EXERCISE REQUIREMENTS: All lines below are to be output exactly as they stand.
[Start of section]
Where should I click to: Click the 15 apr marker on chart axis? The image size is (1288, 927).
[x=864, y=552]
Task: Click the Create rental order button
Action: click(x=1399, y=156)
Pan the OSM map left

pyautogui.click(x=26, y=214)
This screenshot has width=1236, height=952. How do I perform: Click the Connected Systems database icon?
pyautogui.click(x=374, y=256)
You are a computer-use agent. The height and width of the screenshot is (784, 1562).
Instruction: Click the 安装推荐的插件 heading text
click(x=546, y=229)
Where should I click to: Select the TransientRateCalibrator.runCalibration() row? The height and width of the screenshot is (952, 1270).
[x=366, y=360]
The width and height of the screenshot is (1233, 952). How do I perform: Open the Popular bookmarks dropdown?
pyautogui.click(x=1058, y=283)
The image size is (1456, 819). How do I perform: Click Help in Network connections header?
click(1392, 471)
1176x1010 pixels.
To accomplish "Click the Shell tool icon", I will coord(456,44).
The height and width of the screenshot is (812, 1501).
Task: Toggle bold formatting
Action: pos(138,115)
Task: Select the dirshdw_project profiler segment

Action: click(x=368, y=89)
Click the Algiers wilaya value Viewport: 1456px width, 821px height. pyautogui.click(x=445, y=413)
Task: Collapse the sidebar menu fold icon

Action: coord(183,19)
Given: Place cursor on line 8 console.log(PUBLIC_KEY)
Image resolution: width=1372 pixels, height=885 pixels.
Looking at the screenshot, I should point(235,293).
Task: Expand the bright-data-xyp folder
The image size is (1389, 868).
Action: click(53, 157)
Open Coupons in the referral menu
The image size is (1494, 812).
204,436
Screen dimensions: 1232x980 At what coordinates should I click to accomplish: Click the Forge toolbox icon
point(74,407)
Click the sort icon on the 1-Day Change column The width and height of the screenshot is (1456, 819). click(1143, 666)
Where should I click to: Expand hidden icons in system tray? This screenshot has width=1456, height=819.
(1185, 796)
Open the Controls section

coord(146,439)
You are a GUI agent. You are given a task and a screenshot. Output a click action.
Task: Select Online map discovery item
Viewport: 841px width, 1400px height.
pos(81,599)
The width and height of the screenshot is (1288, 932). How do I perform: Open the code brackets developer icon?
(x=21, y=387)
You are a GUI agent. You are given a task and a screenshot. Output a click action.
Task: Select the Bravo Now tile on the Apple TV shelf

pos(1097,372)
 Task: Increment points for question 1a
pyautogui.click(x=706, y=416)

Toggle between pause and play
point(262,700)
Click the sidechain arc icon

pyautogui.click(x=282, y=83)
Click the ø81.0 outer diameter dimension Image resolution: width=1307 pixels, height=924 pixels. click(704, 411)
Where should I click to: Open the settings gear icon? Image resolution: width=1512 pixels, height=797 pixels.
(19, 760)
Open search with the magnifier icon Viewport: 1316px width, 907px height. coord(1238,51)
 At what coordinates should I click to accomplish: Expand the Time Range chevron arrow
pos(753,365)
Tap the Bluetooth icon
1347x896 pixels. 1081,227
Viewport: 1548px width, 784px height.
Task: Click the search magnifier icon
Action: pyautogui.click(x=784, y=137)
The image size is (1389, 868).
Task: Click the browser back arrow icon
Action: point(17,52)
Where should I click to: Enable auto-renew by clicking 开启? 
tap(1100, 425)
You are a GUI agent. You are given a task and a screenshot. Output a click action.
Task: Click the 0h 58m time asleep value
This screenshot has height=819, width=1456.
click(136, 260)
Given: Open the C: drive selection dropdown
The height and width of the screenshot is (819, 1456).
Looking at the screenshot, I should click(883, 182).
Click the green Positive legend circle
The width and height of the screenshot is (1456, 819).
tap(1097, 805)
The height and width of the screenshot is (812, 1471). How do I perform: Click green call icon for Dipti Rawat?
[End of section]
EXERCISE OUTPUT:
Where should I click to: Click the 15 apr marker on chart axis? The image size is (1288, 927).
[x=864, y=552]
Task: Click the Create rental order button
Action: click(x=1399, y=156)
Pan the OSM map left

pyautogui.click(x=26, y=214)
This screenshot has width=1236, height=952. How do I perform: Click the Connected Systems database icon?
pyautogui.click(x=374, y=256)
You are a computer-use agent. The height and width of the screenshot is (784, 1562).
Instruction: Click the 安装推荐的插件 heading text
click(x=546, y=229)
Where should I click to: Select the TransientRateCalibrator.runCalibration() row? The height and width of the screenshot is (952, 1270).
[x=366, y=360]
The width and height of the screenshot is (1233, 952). How do I perform: Open the Popular bookmarks dropdown?
pyautogui.click(x=1058, y=283)
The image size is (1456, 819). How do I perform: Click Help in Network connections header?
click(1392, 471)
1176x1010 pixels.
To accomplish "Click the Shell tool icon", I will coord(456,44).
The height and width of the screenshot is (812, 1501).
Task: Toggle bold formatting
Action: pos(138,115)
Task: Select the dirshdw_project profiler segment

Action: click(x=368, y=89)
Click the Algiers wilaya value Viewport: 1456px width, 821px height. pyautogui.click(x=445, y=413)
Task: Collapse the sidebar menu fold icon

Action: coord(183,19)
Given: Place cursor on line 8 console.log(PUBLIC_KEY)
Image resolution: width=1372 pixels, height=885 pixels.
Looking at the screenshot, I should point(235,293).
Task: Expand the bright-data-xyp folder
The image size is (1389, 868).
Action: click(53, 157)
Open Coupons in the referral menu
The image size is (1494, 812).
204,436
Screen dimensions: 1232x980 At what coordinates should I click to accomplish: Click the Forge toolbox icon
point(74,407)
Click the sort icon on the 1-Day Change column The width and height of the screenshot is (1456, 819). click(1143, 666)
Where should I click to: Expand hidden icons in system tray? This screenshot has width=1456, height=819.
(1185, 796)
Open the Controls section

coord(146,439)
You are a GUI agent. You are given a task and a screenshot. Output a click action.
Task: Select Online map discovery item
Viewport: 841px width, 1400px height.
pos(81,599)
The width and height of the screenshot is (1288, 932). How do I perform: Open the code brackets developer icon?
(x=21, y=387)
You are a GUI agent. You are given a task and a screenshot. Output a click action.
Task: Select the Bravo Now tile on the Apple TV shelf

pos(1097,372)
 Task: Increment points for question 1a
pyautogui.click(x=706, y=416)

Toggle between pause and play
point(262,700)
Click the sidechain arc icon

pyautogui.click(x=282, y=83)
Click the ø81.0 outer diameter dimension Image resolution: width=1307 pixels, height=924 pixels. click(704, 411)
Where should I click to: Open the settings gear icon? Image resolution: width=1512 pixels, height=797 pixels.
(19, 760)
Open search with the magnifier icon Viewport: 1316px width, 907px height. coord(1238,51)
 At what coordinates should I click to accomplish: Expand the Time Range chevron arrow
pos(753,365)
Tap the Bluetooth icon
1347x896 pixels. 1081,227
Viewport: 1548px width, 784px height.
Task: Click the search magnifier icon
Action: pyautogui.click(x=784, y=137)
The image size is (1389, 868).
Task: Click the browser back arrow icon
Action: point(17,52)
Where should I click to: Enable auto-renew by clicking 开启? 
tap(1100, 425)
You are a GUI agent. You are given a task and a screenshot. Output a click action.
Task: Click the 0h 58m time asleep value
This screenshot has height=819, width=1456.
click(136, 260)
Given: Open the C: drive selection dropdown
The height and width of the screenshot is (819, 1456).
Looking at the screenshot, I should click(883, 182).
Click the green Positive legend circle
The width and height of the screenshot is (1456, 819).
tap(1097, 805)
The height and width of the screenshot is (812, 1471). How do I perform: Click green call icon for Dipti Rawat?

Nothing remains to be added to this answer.